Momento previo a la partida


Y mientras me mirás voy guardando las cosas desparramadas de mi cartera. Ese desorden que despliego al llegar a nuestra habitación con tanto afuera entre mi ropa. Vos, ya adelantaste todo en pocos pasos y estás casi listo y te queda tiempo para prenderte ese cigarrillo final de cuarto. Me mirás de reojo. Hay tiempo pero yo no lo sé. Tu alistamiento me apura y ni siquiera podés sospechar el esfuerzo enorme para que cada movimiento parezca normal, habitual, acostumbrado. Quisiera que todo eso ya estuviera hecho, pero sé también que es la excusa para que todo sea más durable.
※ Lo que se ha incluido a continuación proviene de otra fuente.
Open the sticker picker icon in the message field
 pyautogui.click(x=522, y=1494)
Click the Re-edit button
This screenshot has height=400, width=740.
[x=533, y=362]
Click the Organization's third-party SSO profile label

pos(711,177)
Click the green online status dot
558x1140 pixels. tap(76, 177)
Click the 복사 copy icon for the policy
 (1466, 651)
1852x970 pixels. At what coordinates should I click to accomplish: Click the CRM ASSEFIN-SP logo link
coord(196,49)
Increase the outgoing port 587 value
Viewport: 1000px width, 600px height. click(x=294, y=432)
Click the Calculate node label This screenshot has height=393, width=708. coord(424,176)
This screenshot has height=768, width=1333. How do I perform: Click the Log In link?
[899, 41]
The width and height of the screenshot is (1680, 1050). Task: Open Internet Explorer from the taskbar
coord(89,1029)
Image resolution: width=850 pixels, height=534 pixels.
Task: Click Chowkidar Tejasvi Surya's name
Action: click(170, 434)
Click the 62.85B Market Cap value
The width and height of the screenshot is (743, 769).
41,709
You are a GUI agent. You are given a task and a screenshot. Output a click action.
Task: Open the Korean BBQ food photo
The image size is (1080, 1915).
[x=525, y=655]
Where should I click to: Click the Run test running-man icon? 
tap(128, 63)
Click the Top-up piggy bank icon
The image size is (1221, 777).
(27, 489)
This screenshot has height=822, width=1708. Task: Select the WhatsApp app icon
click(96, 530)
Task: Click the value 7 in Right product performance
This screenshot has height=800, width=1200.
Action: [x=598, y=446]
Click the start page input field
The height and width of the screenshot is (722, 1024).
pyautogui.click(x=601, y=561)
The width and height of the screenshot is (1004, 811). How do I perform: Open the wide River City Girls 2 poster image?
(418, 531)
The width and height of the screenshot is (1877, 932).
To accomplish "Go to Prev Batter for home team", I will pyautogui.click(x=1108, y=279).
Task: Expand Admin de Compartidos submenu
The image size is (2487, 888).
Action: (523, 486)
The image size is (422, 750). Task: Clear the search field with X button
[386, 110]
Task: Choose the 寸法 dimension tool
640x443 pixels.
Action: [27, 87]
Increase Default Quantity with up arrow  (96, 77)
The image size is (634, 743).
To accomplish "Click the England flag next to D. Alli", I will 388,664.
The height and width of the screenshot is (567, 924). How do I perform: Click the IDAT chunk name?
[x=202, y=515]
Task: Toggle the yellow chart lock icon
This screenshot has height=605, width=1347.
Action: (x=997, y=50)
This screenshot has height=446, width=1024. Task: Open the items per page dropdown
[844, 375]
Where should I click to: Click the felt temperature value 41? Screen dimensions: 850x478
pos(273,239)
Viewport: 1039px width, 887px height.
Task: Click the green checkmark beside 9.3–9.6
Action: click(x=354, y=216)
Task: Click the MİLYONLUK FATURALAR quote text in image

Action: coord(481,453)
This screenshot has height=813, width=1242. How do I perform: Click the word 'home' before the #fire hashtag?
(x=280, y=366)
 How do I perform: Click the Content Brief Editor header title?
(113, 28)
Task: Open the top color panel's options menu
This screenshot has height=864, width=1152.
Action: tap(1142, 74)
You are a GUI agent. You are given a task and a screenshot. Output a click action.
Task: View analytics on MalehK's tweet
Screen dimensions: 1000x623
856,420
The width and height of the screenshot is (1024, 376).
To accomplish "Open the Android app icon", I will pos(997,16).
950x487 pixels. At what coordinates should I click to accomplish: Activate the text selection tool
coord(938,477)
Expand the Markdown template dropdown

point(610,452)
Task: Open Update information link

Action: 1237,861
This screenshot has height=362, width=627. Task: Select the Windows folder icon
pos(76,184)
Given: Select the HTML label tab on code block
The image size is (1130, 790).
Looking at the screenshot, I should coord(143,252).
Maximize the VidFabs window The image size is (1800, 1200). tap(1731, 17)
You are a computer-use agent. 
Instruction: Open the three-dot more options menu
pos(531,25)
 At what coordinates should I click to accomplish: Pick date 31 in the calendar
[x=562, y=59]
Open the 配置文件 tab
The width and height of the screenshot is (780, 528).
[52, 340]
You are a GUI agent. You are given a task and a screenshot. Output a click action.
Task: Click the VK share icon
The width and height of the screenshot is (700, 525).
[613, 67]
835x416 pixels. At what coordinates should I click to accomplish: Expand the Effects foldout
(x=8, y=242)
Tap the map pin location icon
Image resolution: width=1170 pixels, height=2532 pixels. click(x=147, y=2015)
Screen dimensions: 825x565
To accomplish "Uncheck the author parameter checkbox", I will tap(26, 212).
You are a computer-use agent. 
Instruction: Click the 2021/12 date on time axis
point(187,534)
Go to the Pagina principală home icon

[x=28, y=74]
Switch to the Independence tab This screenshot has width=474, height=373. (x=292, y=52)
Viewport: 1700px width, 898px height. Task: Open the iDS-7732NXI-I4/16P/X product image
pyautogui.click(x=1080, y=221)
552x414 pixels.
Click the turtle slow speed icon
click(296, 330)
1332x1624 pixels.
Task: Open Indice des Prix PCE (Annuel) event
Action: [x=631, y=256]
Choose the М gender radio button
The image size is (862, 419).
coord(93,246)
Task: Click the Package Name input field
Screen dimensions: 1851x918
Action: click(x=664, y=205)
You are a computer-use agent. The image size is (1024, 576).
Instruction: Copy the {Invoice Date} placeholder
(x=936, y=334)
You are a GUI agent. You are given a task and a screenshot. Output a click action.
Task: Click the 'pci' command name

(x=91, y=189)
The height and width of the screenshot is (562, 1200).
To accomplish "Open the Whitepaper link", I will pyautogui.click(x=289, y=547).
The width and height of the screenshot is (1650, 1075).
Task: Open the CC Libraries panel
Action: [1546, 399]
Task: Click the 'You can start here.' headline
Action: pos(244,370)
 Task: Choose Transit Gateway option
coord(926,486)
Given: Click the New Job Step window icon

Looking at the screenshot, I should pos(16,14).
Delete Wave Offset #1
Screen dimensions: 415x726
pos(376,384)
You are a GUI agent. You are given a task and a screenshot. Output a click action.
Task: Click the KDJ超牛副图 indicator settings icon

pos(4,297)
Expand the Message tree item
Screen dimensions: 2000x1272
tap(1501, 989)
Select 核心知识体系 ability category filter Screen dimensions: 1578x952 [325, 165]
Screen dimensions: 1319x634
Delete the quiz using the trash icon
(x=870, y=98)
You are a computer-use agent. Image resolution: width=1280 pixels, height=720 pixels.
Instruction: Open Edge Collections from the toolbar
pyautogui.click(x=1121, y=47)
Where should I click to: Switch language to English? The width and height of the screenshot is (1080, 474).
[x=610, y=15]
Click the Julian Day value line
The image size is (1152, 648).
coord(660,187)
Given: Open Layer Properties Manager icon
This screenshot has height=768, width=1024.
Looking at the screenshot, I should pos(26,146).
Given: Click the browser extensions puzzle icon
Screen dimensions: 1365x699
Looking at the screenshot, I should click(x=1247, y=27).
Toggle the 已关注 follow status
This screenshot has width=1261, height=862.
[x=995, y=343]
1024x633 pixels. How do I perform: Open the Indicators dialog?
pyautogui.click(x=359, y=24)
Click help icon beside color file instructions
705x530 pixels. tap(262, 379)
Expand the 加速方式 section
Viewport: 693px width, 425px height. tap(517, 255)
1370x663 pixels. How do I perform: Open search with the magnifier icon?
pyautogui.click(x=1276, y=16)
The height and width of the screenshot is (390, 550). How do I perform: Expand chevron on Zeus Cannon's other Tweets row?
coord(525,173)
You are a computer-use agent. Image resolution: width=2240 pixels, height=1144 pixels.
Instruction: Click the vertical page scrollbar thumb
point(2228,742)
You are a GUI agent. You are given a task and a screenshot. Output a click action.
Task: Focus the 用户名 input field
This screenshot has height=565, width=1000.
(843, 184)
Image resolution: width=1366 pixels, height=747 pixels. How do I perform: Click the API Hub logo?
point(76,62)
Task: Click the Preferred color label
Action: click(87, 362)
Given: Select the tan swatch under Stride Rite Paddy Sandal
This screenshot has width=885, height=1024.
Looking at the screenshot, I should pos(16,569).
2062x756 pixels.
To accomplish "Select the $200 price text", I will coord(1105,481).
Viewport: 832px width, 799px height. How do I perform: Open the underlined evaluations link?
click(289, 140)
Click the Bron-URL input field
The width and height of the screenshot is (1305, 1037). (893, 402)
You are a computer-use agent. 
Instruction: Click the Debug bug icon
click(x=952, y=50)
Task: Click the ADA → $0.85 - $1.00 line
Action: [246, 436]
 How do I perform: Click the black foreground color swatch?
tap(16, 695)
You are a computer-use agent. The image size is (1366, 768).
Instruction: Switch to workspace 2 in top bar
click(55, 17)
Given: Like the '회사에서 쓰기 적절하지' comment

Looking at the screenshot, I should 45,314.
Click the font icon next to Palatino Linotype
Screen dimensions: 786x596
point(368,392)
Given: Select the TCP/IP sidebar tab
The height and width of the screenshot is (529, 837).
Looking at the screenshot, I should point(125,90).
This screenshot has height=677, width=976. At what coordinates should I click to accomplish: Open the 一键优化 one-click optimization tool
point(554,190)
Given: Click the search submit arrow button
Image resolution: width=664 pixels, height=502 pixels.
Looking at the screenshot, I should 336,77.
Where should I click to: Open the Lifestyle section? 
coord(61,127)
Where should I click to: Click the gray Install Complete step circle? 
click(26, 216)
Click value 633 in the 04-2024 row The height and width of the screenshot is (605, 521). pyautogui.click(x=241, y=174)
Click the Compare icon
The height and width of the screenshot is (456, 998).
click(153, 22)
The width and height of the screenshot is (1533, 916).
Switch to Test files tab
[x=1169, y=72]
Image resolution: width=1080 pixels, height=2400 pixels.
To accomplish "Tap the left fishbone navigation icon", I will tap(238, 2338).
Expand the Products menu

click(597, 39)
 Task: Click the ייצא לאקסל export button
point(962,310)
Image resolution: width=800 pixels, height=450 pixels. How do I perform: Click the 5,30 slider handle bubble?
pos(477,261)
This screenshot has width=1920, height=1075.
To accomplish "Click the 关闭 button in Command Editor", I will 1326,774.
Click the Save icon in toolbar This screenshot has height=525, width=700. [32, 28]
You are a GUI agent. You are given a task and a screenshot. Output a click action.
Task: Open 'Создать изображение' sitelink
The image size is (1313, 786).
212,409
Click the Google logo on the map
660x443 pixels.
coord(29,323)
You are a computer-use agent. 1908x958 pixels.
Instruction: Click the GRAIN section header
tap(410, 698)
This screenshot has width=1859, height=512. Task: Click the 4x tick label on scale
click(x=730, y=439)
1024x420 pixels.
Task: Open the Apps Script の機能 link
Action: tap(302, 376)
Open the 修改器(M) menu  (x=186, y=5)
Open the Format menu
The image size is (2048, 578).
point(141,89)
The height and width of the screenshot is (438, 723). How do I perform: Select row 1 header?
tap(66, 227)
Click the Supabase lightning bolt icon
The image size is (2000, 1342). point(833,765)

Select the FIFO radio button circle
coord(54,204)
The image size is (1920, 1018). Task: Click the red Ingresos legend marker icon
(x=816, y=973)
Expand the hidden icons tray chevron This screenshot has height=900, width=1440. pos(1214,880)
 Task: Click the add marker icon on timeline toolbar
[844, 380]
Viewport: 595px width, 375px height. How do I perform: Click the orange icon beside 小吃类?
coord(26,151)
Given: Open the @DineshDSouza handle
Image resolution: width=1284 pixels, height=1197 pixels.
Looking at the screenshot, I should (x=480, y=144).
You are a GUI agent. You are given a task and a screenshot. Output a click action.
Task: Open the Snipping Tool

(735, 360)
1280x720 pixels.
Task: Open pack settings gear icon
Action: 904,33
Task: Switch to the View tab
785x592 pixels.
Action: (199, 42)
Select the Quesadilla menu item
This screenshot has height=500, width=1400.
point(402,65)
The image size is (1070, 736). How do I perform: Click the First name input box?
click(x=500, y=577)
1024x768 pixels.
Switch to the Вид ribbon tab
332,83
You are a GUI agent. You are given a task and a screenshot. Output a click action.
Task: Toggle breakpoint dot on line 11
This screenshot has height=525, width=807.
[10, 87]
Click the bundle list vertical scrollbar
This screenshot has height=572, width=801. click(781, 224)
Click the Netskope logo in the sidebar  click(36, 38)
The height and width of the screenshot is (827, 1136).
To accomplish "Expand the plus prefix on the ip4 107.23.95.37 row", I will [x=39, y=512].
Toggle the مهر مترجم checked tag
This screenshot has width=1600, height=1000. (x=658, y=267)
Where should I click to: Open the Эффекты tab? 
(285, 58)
Me apuntás los olvidos, me obligás a revisar todo nuevamente, no es posible que nada se me quede o se perderá como esta misma tarde. Afuera quizás sea noche y yo casi prefiero que lo sea, para inundarme, para que se cierre y me abrace cuando esto sea recuerdo, en un rato más. Todo listo, la partida es inminente y necesaria, cualquier extensión en ese momento sería la misma ruina. Sostenés mi mano y me llevás, a todo mi peso de bolsos colgantes, a mis abrigos para mi siempre frí­o, mi tristeza de plomo y yo. Las pequeñas paradas son mi aliento. Me recupero de tanto viaje y me atrevo a mirarte, polaroids que coleccionaré para dentro de unos minutos. Atravesar la puerta es comenzar la recta final y a la vez algo separado, completamente diferente, otra época, otro tiempo. Al final de la calle está la noche y caminamos hacia ella, en un túnel. Por tramos tomás mi mano, y quisiera que nos perdiéramos. Que anduviéramos por laberintos de calles y recompensas de tiempo. Pero no. Mejor es así yéndonos, sumando una felicidad más, sabiendo que luego no quedará otra cosa que volver a vernos.

Miopía

Me volví­ suficientemente miope cuando me di cuenta de que lo que realmente tení­a que percibir era lo que estaba cercano. Esta revelación causó total impacto en mí y, agudizando aun más mi torpe visión, creí tener vedado la posibilidad de vislumbrar mundos lejanos. Debía estar suficientemente cerca, de otra manera, el universo se presentaba teñido por nebulosos contrastes, por anieblados planos y difuminados relieves. Inasequible, inaccesible. Todo esto ocurrió hasta la espléndida mañana que desperté con la certeza de que aquello me habí­a sido regalado como una magnífica imposición: El movimiento. Una vez más debería atravesar la noche que lleva al alba para poder, al menos, ver a la par de otros. O solo ver. Necesitaba acercarme, involucrarme y eso, ahora, era simplemente estupendo. Los días que vinieron luego fueron como mares embravecidos, travesías de sensaciones que se convertí­an en sentimientos, que me dejaban cicatrices, que me hacían crecer maravillosamente. El mundo era una inmensidad de palabras siempre contrastantes con el mismo movimiento, el mismo hacer. Sumaba y restaba extrañas constataciones intentando hacer de eso una lógica. Pequeña y gigante. Ingenua y vidente. Y lentamente algo de todo aquello fue tomando una forma. Al principio inasible, inexplicable, inentendible. Luego sabrí­a que eso era nada más que lo ajeno, lo extraño a mí­ y que solo era ese reconocimiento lo que crecí­a rodeándome. Los días pasaron. Todas las formas crecieron frente a mí, ante mi, casi para mi. Todo se realizó. La punta de mi pie se asoma por debajo del cobertor y siento el calor de la habitación y los dientes filosos y agudos de mi gata mordedora, todo al mismo tiempo, al mismo filo cortante que siento tu mano tocando una mujer, otra. Otra. Nunca habí­amos estado tan cerca. Nunca habí­a sido tan miope hasta este momento.